Retirement villages also offer safety and security, as well as care support services as you age.

What are the costs of living in a retirement village?

Moving to a retirement village unit requires several charges before, during, and even after your time there.

  • Deposit and Capital Investment

This is to secure a licence to occupy, or Occupation Right Agreement (ORA). Once you have an ORA, you will become a resident with a contractual right to occupy a particular property in the village (although you still don’t own the property).

  • Management Fee

As per the ORA, the village operator retains around 20% to 30% of the initial capital as a deferred management fee, which covers the maintenance of communal areas and resources, property renovation once the licence ends, and other financial costs.

  • Periodic Fees

Residents will also pay periodic fees to cover daily operating expenses like staff wages, insurance, grounds maintenance, and village services. The fee amount may vary, so you must ask the village manager for details. 
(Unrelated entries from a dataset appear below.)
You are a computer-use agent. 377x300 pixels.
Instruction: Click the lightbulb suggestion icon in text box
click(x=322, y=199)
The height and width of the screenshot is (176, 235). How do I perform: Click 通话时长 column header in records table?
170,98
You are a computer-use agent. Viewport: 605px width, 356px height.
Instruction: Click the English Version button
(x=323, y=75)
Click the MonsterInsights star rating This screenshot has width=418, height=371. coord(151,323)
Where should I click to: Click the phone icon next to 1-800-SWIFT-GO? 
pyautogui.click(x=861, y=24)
Pros of living in a retirement village

Living in a retirement village is definitely a trend for seniors looking to get the care they need at this stage of life. Here are some advantages of living in a retirement community:

  • Community living – The strength of retirement living lies in its community, which allows the elderly to enjoy companionship and share an active lifestyle, instead of feeling isolated. After all, they can share the different amenities these villages offer with other residents.
  • Convenience – Locations often are accessible to public transport, shopping centres as well as health care, lifestyle, and community facilities.
  • Save time on chores – Retirement village accommodation is low-maintenance, which means less cleaning! Many villages also offer home care support, which comes at extra cost. You may find you are eligible for home care support from the government… Good luck with that.
  • Onsite support services – When you reach a point where you need extra care in daily life, a retirement village has skilled nurses and the amenities you need onsite.
  • Safety – Most retirement communities are gated and guarded, so you can rest assured your home is safe. If you go away the village operator takes care of your home. Retirement units also usually don’t have stairs, so it is easy for elders to move around.
  • Flexibility – Most communities offer independent living units while providing important services for residents of every age. Aged care can also be more easily arranged, and some retirement villages are right next to a residential care home.
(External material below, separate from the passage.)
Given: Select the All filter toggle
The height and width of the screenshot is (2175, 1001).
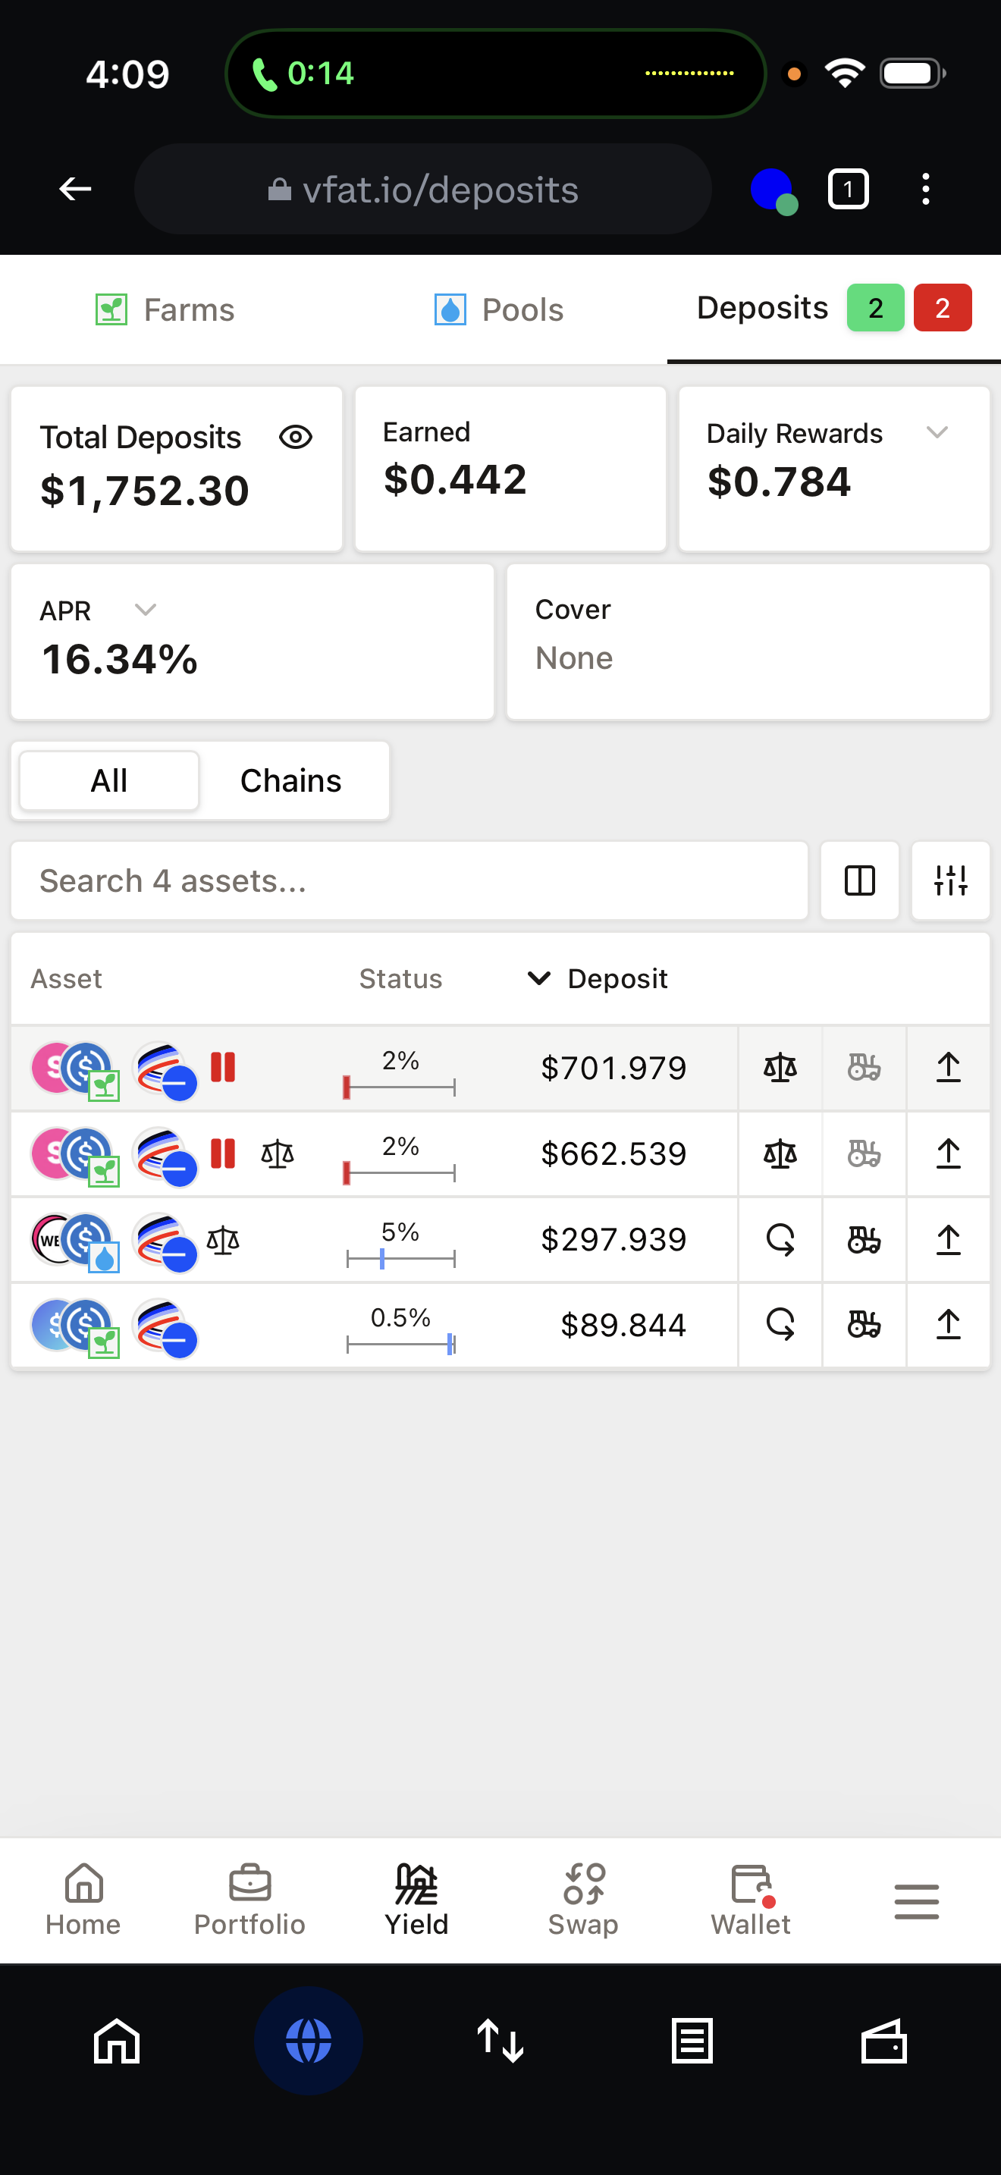Looking at the screenshot, I should [109, 781].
Cons of living in a retirement village

There are also drawbacks of staying in a retirement village:

  • Relocating – Moving far away from family and friends to live in a retirement village can be a hard decision to make.
  • No young people – Residents of the community are aged 55 and over, so it would be hard for those who got used to living in a mixed social environment to move to a nursing home.
  • Downsizing – While many people would love to downsize after a certain age, some people don’t feel right about staying in a smaller space. Nevertheless, people who travel often consider their retirement home a ‘lock-and-go’ house which is easy to maintain.
  • Cost – Nursing homes charge monthly fees to cover their running costs such as maintenance of facilities, staff wage, utility bills, and insurances. This can be costly for some.
  • Homeownership – Instead of owning their property, those who live in retirement villages only get occupancy rights, including access to offered services and resources.

Plan your retirement

Living in retirement villages certainly comes with plenty of benefits for seniors. However, considering all pros and cons before making a decision and signing a contract for a retirement village is the best way to plan for your retirement.